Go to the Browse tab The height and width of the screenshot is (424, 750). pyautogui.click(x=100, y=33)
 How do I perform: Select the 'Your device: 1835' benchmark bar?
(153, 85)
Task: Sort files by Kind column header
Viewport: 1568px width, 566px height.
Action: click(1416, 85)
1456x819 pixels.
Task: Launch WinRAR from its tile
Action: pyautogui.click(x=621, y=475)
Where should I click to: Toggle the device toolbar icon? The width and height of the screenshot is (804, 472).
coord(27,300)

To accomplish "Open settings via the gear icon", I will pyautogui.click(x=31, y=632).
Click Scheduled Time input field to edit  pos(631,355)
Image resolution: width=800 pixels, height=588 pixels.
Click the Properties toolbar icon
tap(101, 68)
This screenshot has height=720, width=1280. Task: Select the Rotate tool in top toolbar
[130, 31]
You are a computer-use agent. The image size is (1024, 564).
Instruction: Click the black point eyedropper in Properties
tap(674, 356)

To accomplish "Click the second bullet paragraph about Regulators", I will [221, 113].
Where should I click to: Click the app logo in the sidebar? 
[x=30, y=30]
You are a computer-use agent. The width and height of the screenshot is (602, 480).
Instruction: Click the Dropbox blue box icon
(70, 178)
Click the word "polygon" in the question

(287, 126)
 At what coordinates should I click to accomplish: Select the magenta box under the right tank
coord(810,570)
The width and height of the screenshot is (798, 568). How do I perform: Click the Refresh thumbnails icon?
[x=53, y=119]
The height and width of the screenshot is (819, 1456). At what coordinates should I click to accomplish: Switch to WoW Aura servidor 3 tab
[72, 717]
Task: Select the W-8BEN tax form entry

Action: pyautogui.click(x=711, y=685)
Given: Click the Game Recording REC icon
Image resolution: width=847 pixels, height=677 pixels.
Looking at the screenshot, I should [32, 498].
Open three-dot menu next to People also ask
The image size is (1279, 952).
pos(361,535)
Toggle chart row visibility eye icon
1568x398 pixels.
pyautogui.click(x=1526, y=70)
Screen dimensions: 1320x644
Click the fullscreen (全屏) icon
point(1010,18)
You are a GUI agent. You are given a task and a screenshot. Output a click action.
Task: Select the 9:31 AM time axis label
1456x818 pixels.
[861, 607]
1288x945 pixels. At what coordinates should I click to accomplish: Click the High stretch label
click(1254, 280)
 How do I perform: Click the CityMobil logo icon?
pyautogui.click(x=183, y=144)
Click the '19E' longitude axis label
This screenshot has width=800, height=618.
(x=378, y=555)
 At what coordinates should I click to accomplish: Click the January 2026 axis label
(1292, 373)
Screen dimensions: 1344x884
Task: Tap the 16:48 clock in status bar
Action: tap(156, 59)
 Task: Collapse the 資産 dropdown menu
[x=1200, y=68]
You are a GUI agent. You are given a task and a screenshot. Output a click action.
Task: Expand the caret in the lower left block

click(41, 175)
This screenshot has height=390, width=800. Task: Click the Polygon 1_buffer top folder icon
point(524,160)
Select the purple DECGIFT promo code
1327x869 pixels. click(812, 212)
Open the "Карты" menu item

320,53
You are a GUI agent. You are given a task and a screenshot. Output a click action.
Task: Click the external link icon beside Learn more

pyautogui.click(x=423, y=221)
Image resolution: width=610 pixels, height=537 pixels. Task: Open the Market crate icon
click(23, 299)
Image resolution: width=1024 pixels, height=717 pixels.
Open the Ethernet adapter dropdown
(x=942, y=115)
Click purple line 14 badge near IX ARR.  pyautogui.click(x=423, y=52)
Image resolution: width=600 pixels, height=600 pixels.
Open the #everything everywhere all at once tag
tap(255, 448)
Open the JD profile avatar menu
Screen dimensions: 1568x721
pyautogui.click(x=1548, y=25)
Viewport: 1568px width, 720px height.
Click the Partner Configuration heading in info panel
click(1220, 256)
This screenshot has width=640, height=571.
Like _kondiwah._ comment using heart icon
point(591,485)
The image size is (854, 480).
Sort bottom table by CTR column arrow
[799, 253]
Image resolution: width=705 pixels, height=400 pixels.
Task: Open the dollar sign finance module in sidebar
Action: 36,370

• To be done: Reproduce the entries from the line with "You are a computer-use agent. The image" to the line with "Action: pyautogui.click(x=711, y=685)", both included, requests and all, and multiply every coordinate in the answers by 2.6, rounding to whole numbers with halves rounded up.

• Answer to this problem:
You are a computer-use agent. The image size is (1024, 564).
Instruction: Click the black point eyedropper in Properties
tap(1752, 926)

To accomplish "Click the second bullet paragraph about Regulators", I will [575, 294].
Where should I click to: Click the app logo in the sidebar? 
[x=78, y=78]
You are a computer-use agent. The width and height of the screenshot is (602, 480).
Instruction: Click the Dropbox blue box icon
(182, 463)
Click the word "polygon" in the question

(746, 328)
 At what coordinates should I click to accomplish: Select the magenta box under the right tank
coord(2106,1482)
The width and height of the screenshot is (798, 568). How do I perform: Click the Refresh thumbnails icon?
[x=138, y=309]
The height and width of the screenshot is (819, 1456). At what coordinates should I click to accomplish: Switch to WoW Aura servidor 3 tab
[187, 1864]
Task: Select the W-8BEN tax form entry

Action: pyautogui.click(x=1849, y=1781)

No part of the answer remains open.